I have a few things that have been rumbling in my mind to post here. One involves a book that everyone has been talking about. Another is a reflection on my current political status. And just some other ramblings. Since I’ve already posted at length here today, I’ll think I’ll just comment a bit about the book and get political next week – I’m sure you’re disappointed!
Everywhere I look folks are talking about The Shack. Just Google it and I’m sure a million blogs alone will come up. I didn’t really know anything about it other than everyone was talking about it – apparently I wasn’t listening to them! So, I picked it up and Mary Beth and I read it together in Maine. In many ways it wasn’t at all what I thought it was going to be – but at the same time, I didn’t have a clue what to expect. Anyway,
It’s the story of a father wrestling face to face with God over demons of his past – a poor relationship with an abusive father and the horrible murder of his daughter. Wm.
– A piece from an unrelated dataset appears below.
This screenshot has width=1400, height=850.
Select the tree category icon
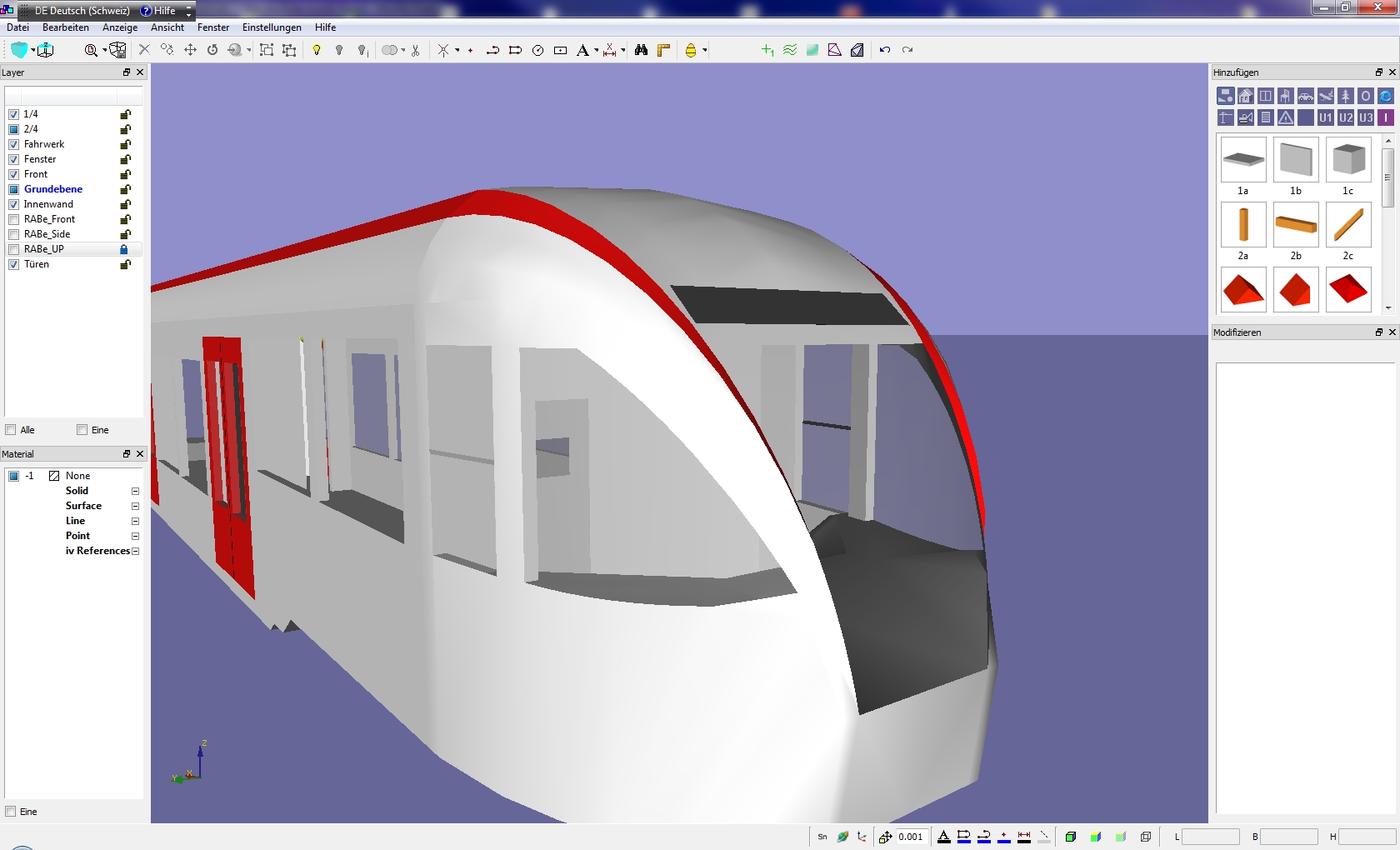(1345, 97)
Paul Young uses a vivid narrative to wrestle with some of the most challenging points of faith. There is a flury of folks debating over the intricacies of Young’s theology. Interesting, as a “trained” theologian, I didn’t spend much time reflecting on that (probably means I’m not trained very well!) , but instead engaged the story as it was. Without giving much away, God shows up in the story as three separate people: a large black woman, an intriguing and mysterious Asian woman, and a joe schmo Jesus. I loved the depiction of the three members of the trinity! It had to make you smile, and at the same time think!
I don’t want to delve much into the book other than to say that I didn’t like it in the beginning, but it grew on me. It was a bit cheesy at first, but as I worked through it, it grew, and then I thought the ending was great – fitting and provacative. On the cover of my copy Eugene Peterson’s comment is, “This book has the potential to do for our generation what John Bunyan’s Pilgrim’s Progress did for his. It’s that good!” I’m not sure that I share his enthusiasm quite to the extent that he does, but it is a good book nonetheless.
I think the true modernists will really struggle through the work focusing not on the well-described narrative and instead labor through -ologies and -isms that don’t seem quite to fit into the “correct” box. I think it’s funny how people freak out about stories like this instead of allowing them to simmer and transform us. I have already found myself using it as a solid reference work for people who have dealt with tragic, traumatic situations and severely wrestle with the “why?” and the “How could he?” questions – something we all at times have to address.
In the end, it left me reflecting on my faith and challenging my transparence and commitment. I enjoyed it and think it will be profitable for all. And . . . that’s all I’m going to say about that.